» **Provided passage**:
Admittedly I do not have a direct pulse on all the community pain points, but maybe this is the time to start discussing more about what a ‘modern’ analysis workflow looks like, and what tooling gaps exist to make it easier to succeed.

@MikeKSmith is there a location where such user feedback and design discussions are curated.

For example, off the top of my head, things I’d find value in are like:

  • managing data across rmd files that is referenced in many of them (say 1 file per run, need original data in each)
  • better representation with more control over the run records to see all models/settings available across project runs
  • PsN clean levels not ideally suited to more customized globbing/file matching control for selectively cleaning folders
  • easily generating ‘publication-ready’ tables of specific run combinations (base model --> cov model x/y/z --> final model)
  • scaffolding out common models/parameter structures and linking to data (stop manually generating $INPUT)
  • better integration with version control systems (common gitignore settings, history pruning, bundling all outputs from a run to specific commit message)
  • esp. for larger organizations/teams, providing tooling for managing project structure/directories/data access and control

whereas,personally I would never use the direct submission scripts like bootstrap_PsN (given reasons such as outlined above), and often I want to submit into some queue system (SGE) anyway. That said, having an api that makes it easy to access/consume psn’s multitude of customizations and generate the script values (bootstrap run001.mod -clean=2 .....) that I could then do what I will the resulting string opens up so many more avenues - direct submission, submit to a queue, submit to an api endpoint, etc.

I don’t want to belabor the points further, or take away from the efforts Mike et al have made so far, I just hope that the future of these efforts are not “we’ve now wrapped features x/y/z for the sake of being able to”, rather are driven by open dialog built around community feedback to say - people are most frustrated with 1/2/3 and we’ve taken a crack at solving those pain points with features a/b/c.


#6

Thanks for the response Devin.

To answer the question “Where user feedback and design discussions are curated…” I’m happy for anybody to contribute and submit GitHub Issues for rspeaksnonmem. Even if it’s feature requests or questions about workflow, it’ll help collate them and we can discuss for future development or implementation. On the more general topic of pharmacometrics workflow I guess here on discuss.go-isop.org is a good place to capture that.

» **Raw data**:
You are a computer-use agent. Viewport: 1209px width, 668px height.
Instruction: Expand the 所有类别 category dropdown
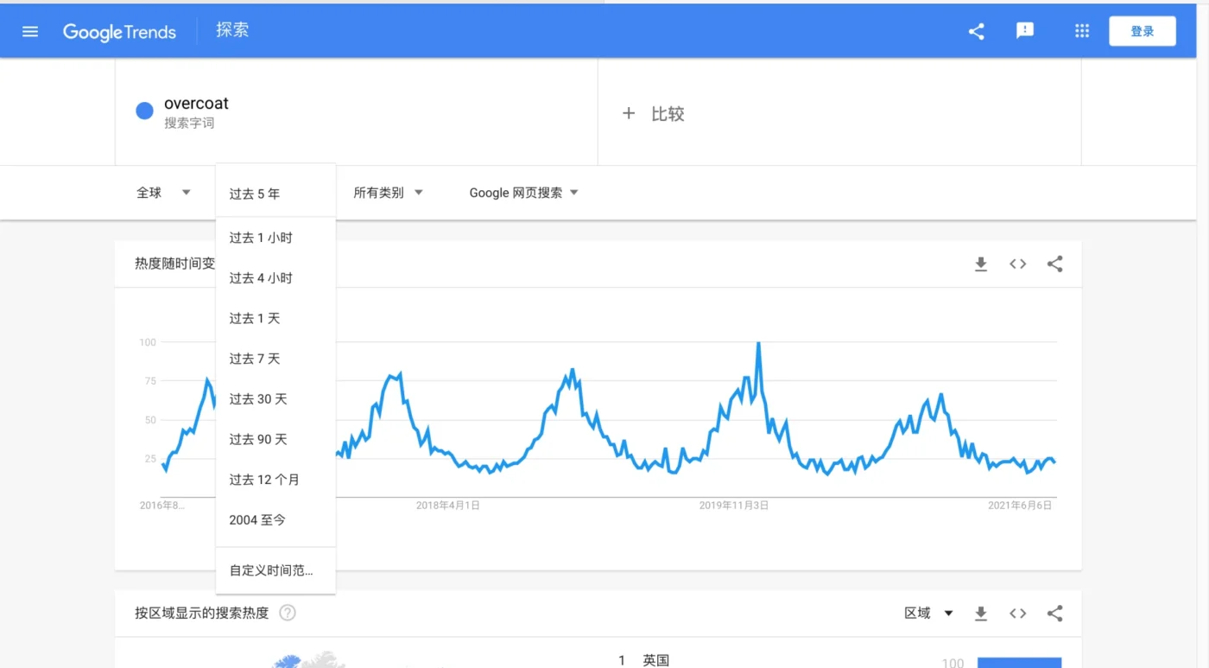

» **Questions**:
1. Answer these questions using the forum thread on pharmacometrics analysis workflow:
(a) Into which queue system does the first poster often want to submit runs?
(b) For which project does the reply invite GitHub Issues?
(c) Which site does the reply name as a good place to capture the general topic of pharmacometrics workflow?
2. Extend the forum thread on pharmacometrics analysis workflow tooling, starting right after its final sentence.

» **Answers given**:
1.
(a) SGE.
(b) rspeaksnonmem.
(c) discuss.go-isop.org.

2.
Markdown is a good way of capturing and documenting results of a single NONMEM run - as you might in a lab notebook. Typically you’d want to present convergence information, parameter estimates with their associated uncertainty and some model diagnostics, numeric and/or graphical. I agree that judicious use of caching results would be good so that minor changes to text doesn’t involve re-running the whole model. I agree that extending this to embed running of all models in an analysis in markdown is overkill… Markdown or LaTeX has advantages for final reporting though - pulling in model outputs, creating figures and tables - which means that you don’t have to copy-paste or worry about whether your tables / figures are consistent with the latest runs of the models. This assumes though that you have run the model already…

Your “value” statements ring true with my own thoughts. rspeaksnonmem could address some of these, but I see more power when it’s used in combination with other tools for version control, job submission and management and provenance / metadata management i.e. tracking inputs / outputs and relationships between runs or models. In our typical analysis “tree” the path to the final model is seldom linear. We need tools to help us capture what we did and what we found for each model, but also tools that help us to look back from the final model to its lineage, re-run in the event of late-breaking changes to data or inputs, and show that our findings can be reproduced or replicated by a third party if required.